(Stored records)

------------------------------------

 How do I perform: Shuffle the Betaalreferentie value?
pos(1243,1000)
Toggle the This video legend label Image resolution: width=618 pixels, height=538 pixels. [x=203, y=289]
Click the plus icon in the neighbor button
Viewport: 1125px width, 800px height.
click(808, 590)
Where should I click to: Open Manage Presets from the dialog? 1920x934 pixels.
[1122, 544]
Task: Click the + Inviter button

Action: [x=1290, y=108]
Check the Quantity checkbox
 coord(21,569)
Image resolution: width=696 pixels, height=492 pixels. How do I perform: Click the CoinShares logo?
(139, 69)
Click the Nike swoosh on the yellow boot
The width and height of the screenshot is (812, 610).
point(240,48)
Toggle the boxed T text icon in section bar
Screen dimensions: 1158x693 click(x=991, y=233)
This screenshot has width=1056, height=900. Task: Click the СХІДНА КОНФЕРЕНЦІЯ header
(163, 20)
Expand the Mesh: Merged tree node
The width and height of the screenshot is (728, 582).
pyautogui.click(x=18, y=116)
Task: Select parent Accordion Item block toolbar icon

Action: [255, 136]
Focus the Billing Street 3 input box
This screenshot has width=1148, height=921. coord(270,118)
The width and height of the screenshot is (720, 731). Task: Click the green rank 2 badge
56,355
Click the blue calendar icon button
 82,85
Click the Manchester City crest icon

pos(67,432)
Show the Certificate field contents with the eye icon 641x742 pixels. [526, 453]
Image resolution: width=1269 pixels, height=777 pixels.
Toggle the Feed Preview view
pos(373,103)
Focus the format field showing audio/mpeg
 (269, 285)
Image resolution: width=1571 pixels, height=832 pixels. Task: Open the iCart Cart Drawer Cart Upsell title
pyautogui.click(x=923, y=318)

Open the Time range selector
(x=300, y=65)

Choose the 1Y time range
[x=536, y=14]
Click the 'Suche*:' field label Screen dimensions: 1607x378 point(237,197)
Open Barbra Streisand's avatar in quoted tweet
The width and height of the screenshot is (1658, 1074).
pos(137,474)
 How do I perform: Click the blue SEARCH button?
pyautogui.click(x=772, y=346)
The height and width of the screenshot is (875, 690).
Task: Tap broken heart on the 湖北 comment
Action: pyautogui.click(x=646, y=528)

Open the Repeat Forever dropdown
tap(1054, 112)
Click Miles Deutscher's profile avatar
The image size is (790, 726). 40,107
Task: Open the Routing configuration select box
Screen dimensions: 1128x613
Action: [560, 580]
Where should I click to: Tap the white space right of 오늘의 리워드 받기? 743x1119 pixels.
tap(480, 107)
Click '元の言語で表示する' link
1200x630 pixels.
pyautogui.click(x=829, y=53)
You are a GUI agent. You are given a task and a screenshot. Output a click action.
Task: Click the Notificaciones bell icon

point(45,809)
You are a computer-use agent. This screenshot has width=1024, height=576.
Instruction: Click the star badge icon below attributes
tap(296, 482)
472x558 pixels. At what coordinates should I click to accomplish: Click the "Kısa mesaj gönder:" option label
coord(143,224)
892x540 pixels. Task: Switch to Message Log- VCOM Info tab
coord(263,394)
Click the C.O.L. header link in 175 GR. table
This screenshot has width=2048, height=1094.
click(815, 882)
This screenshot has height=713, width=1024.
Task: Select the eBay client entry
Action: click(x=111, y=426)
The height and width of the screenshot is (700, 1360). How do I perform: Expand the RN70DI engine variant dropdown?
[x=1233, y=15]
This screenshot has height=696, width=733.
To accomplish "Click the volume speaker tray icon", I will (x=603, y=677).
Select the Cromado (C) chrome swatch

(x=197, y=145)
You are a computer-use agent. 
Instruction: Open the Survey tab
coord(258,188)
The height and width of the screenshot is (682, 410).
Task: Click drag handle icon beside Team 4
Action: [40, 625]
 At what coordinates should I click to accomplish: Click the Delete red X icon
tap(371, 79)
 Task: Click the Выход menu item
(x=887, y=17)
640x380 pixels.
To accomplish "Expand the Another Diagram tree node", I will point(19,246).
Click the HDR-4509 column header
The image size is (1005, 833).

------------------------------------

### Task objective
Scan the entries for lines with the word "computer". The number of such lines is the whole answer.

### Task answer
2